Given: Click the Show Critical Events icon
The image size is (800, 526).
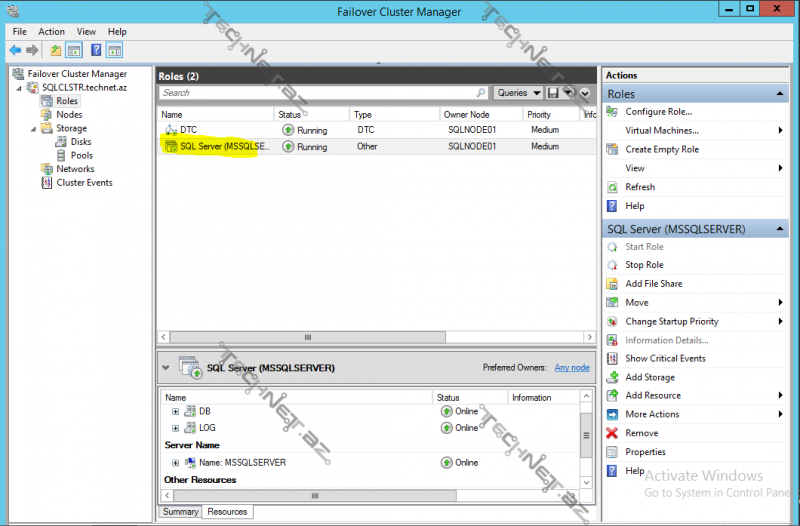Looking at the screenshot, I should coord(612,358).
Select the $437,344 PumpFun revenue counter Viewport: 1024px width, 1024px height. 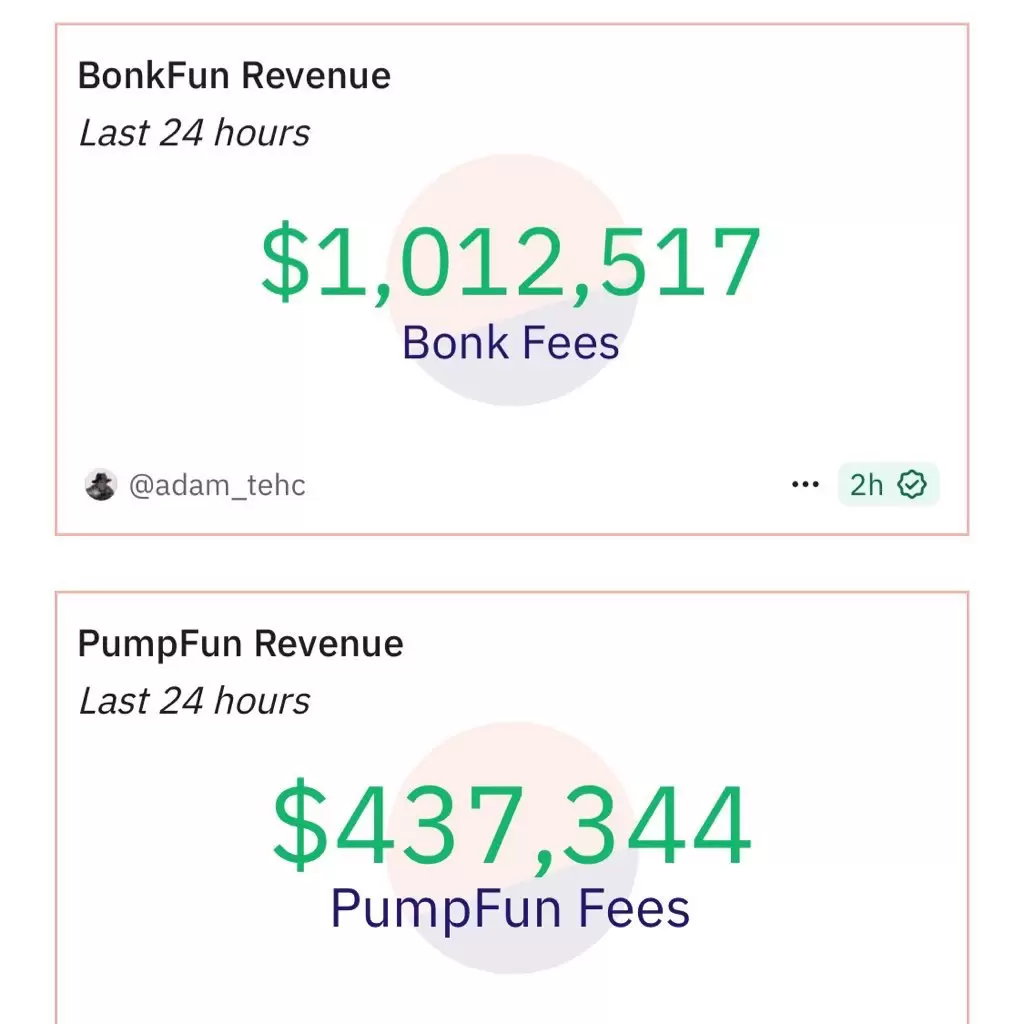512,826
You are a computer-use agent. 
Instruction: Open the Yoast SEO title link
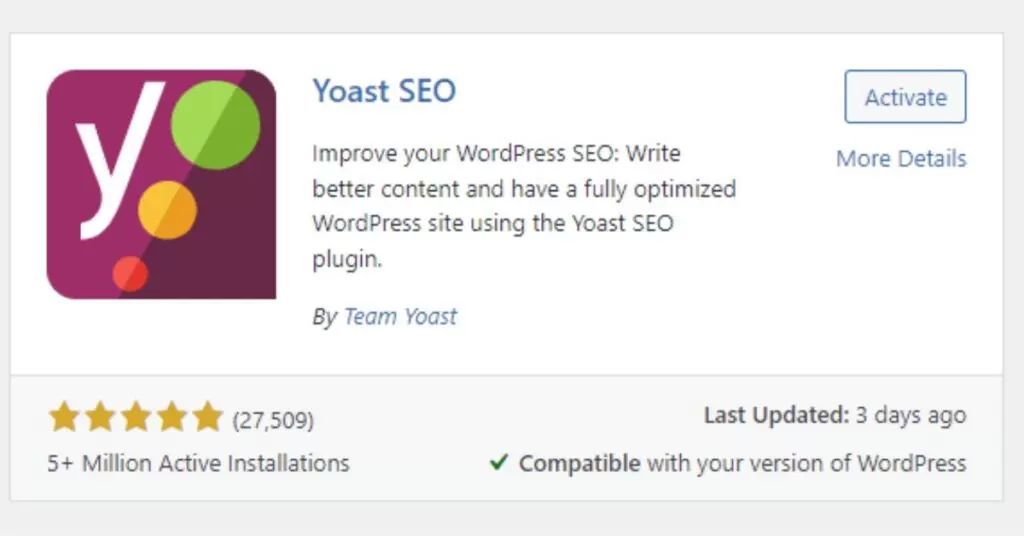pyautogui.click(x=384, y=91)
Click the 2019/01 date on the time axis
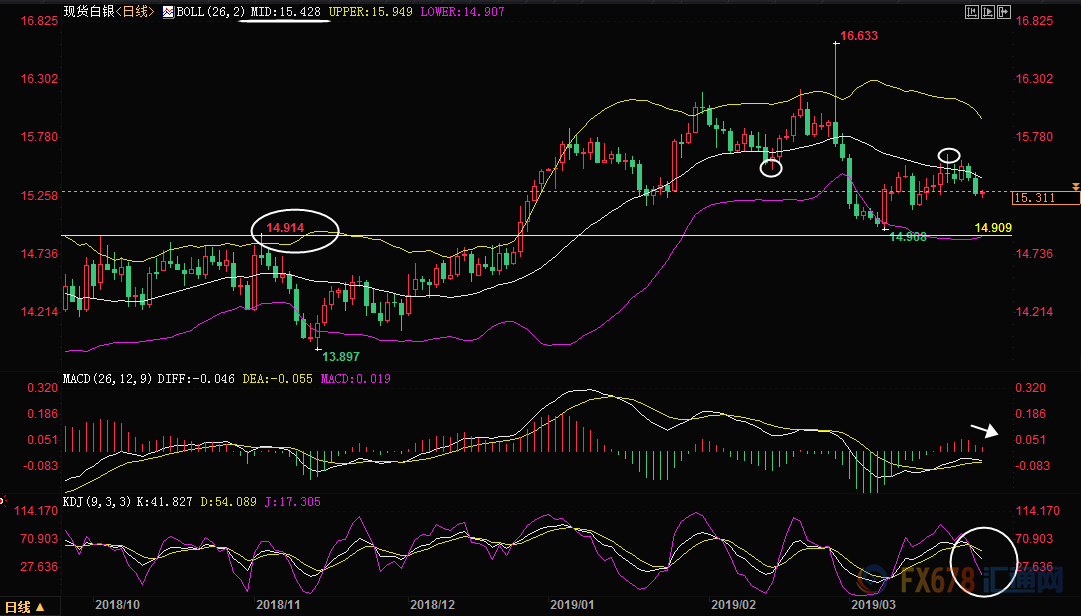 click(x=570, y=605)

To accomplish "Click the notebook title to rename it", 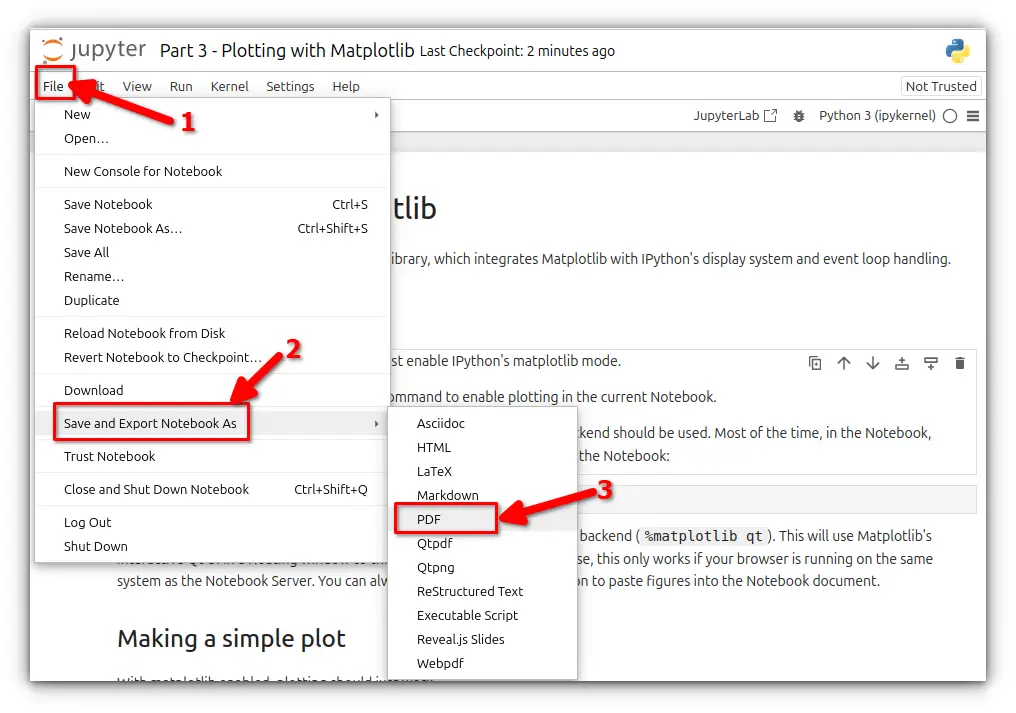I will pos(286,51).
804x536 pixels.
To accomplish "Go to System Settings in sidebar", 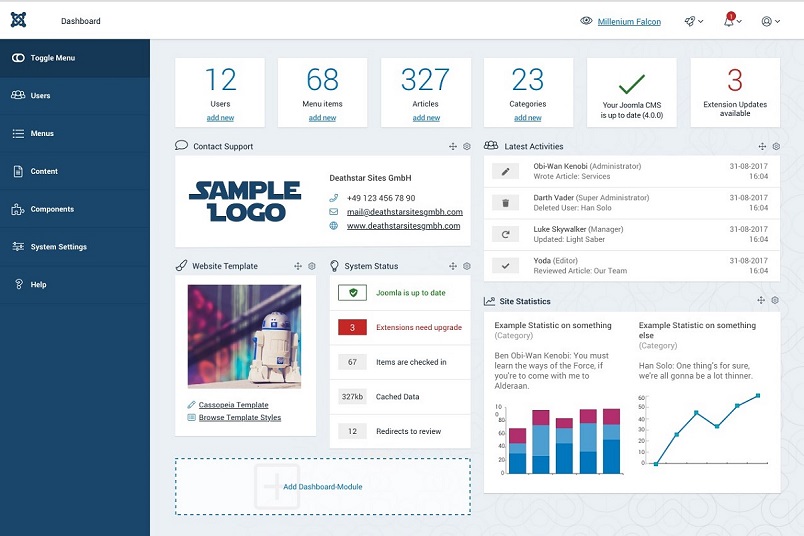I will coord(58,247).
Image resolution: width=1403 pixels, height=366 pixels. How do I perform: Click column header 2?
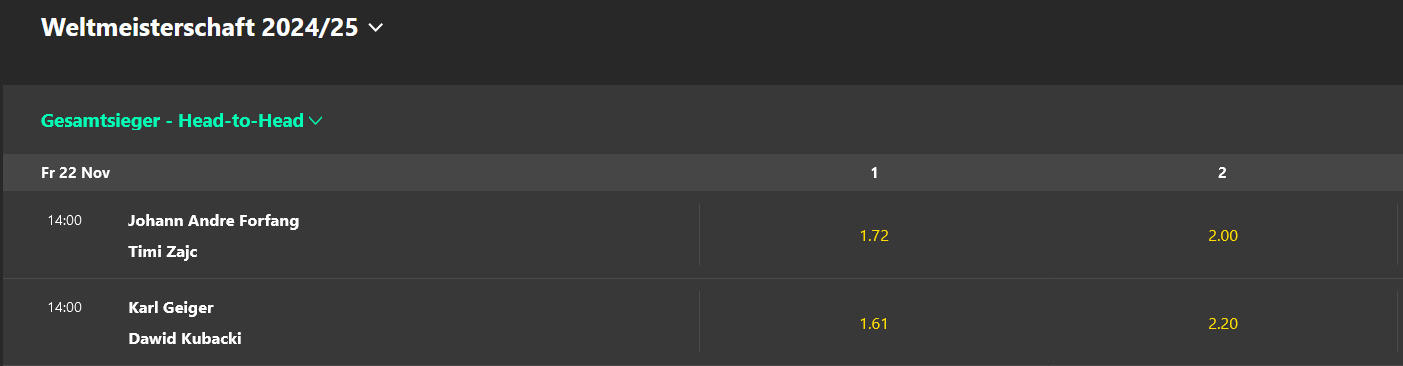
........
→ **Work request**: Copy each line of the listing that contains "pixels".

→ **Exercise output**:
804x536 pixels.
Image resolution: width=1403 pixels, height=366 pixels. How do I perform: Click column header 2?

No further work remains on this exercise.